- Born: October 3, 1951
- Died: May 19, 2019
- Occupation: Immigrant rights activist

= Nativo Lopez =

American politician and activist (1951–2019)

Nativo Lopez-Vigil (born Larry Lopez; October 3, 1951 – May 19, 2019) was an American political leader and immigrant rights activist in Southern California. Lopez was a national president of the Mexican American Political Association and the national director of the Hermandad Mexicana Latinoamericana (formerly the Hermandad Mexicana La Original), a community service and advocacy organization for Mexican and Latin American immigrants throughout the United States.

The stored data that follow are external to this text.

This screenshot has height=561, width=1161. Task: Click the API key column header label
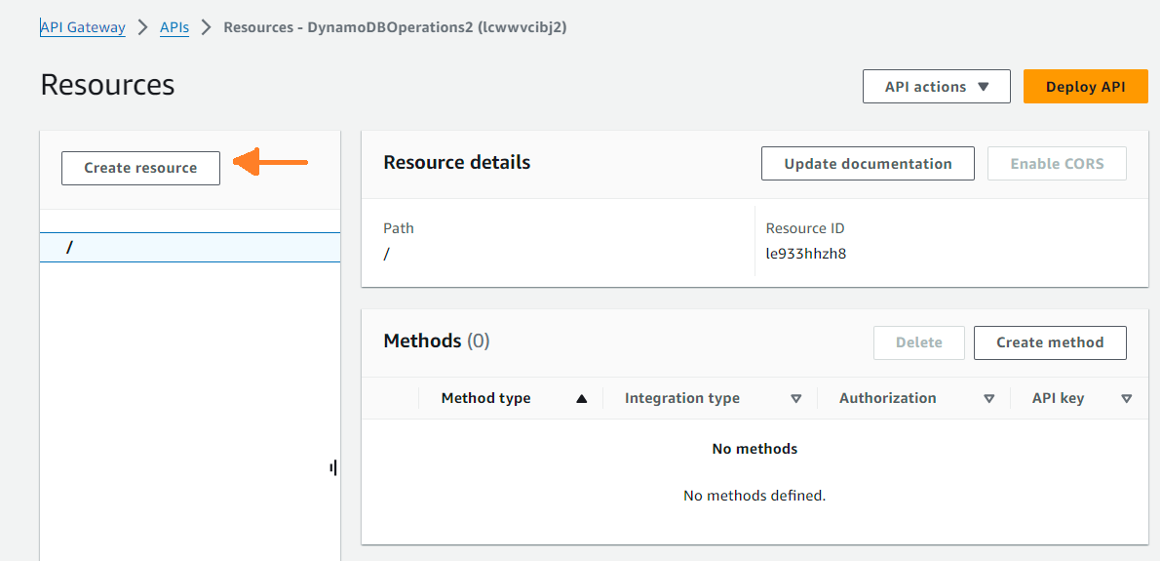[x=1058, y=398]
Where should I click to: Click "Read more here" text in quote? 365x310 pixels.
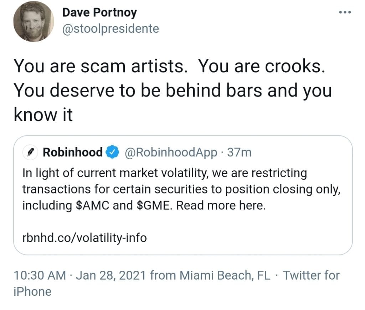pos(221,205)
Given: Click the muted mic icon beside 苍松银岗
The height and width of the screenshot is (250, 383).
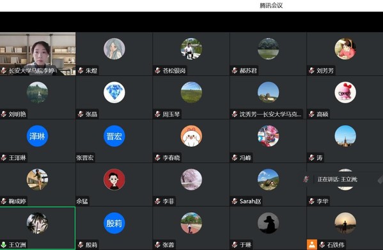Looking at the screenshot, I should coord(157,71).
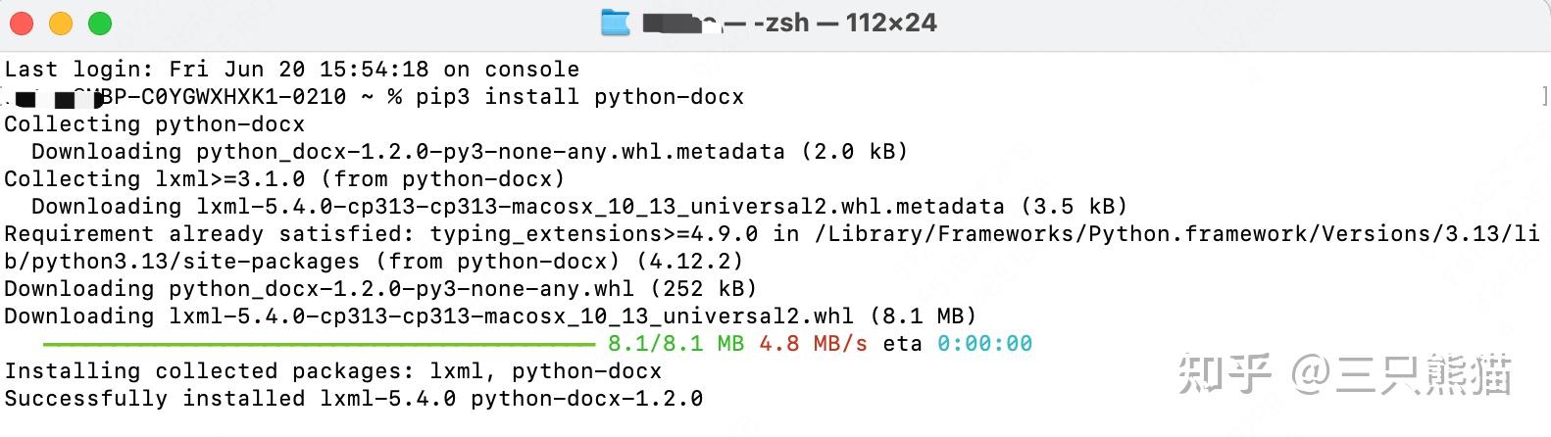Click the "4.8 MB/s" download speed
Screen dimensions: 1551x437
tap(813, 344)
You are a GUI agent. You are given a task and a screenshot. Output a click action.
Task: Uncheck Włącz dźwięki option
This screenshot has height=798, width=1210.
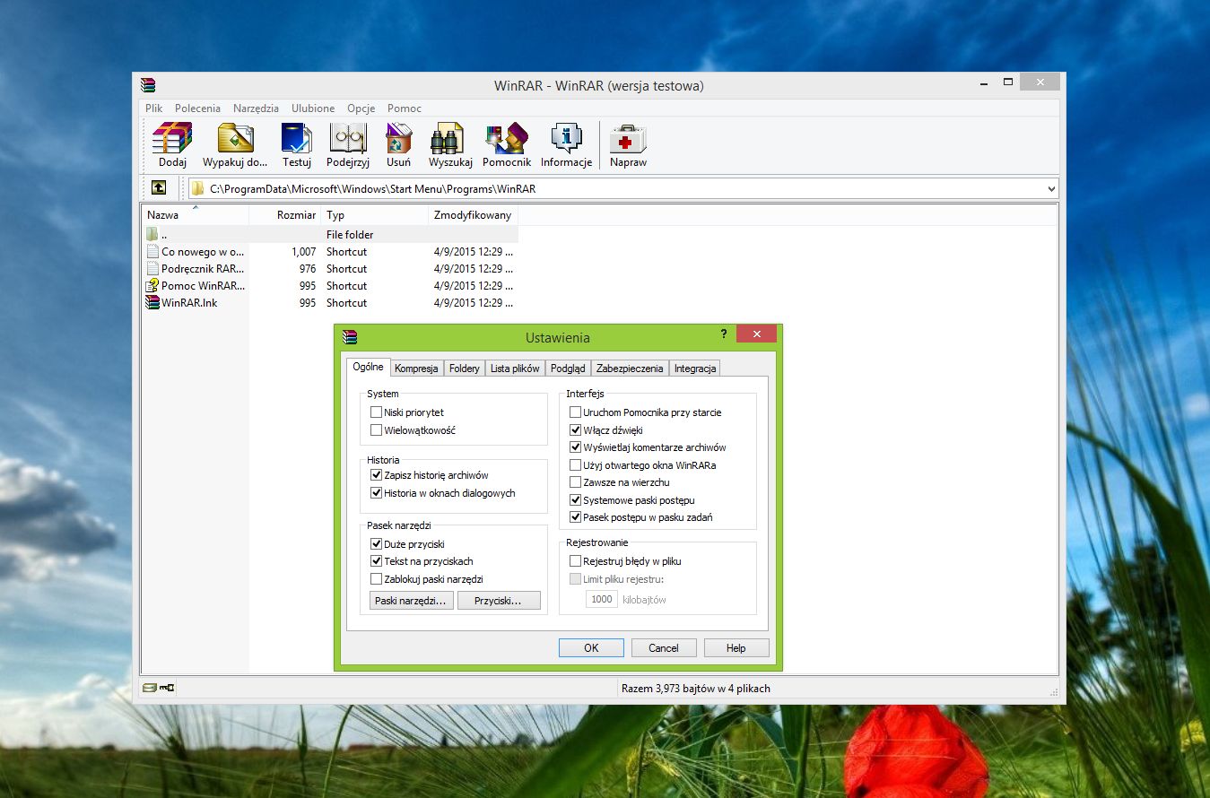(x=575, y=430)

==Early life and education==
Lopez was born in Los Angeles and raised in Norwalk, California. He became an activist in 1968, inspired by Bert Corona and Cesar Chavez. Prior to college at UCLA and California State University, Dominguez Hills, Lopez who was born Larry Nativo Lopez, changed his name to Nativo Vigil Lopez. He organized student walk-outs from high schools in order to demonstrate for education reform. He was involved in successful efforts to win a large-scale amnesty for undocumented immigrants in 1986, and became involved in a campaign to allow undocumented immigrants to obtain drivers' licenses in the 1990s.

==Career==
Lopez served on the school board of Santa Ana, California for six years, from 1997 until 2003. He was recalled from office after a campaign led by Ron Unz, the multi-millionaire backer of California Proposition 227, which prohibited bilingual education programs. He was accused of failing to enforce Prop 227, informing parents of their rights under the new law to opt for bilingual education for their children. He sued to challenge the use of English-only recall petitions as a violation of the Voting Rights Act, and won in the Ninth Circuit federal appeals court, although the case is not yet resolved. Another issue involved in the recall campaign was the proposed construction of an elementary school in the wealthiest side of Santa Ana, but opposed by the majority wealthy Republican and conservative constituency of the city. Lopez was recalled by 71% of the voters and lost every single one of the 16 precincts were the ballots were cast, including areas with majority Latino voters.

Lopez, backed by the Mexican American Legal Defense and Educational Fund, filed a lawsuit against the petition and recall process, claiming the English-only petitions violated the Voting Rights Act. California began providing Spanish-language ballots statewide in 2002, and local jurisdictions also provide multilingual election materials. But petitions, which are written by ordinary people hoping to change laws from the grass-roots level, are often available in English only.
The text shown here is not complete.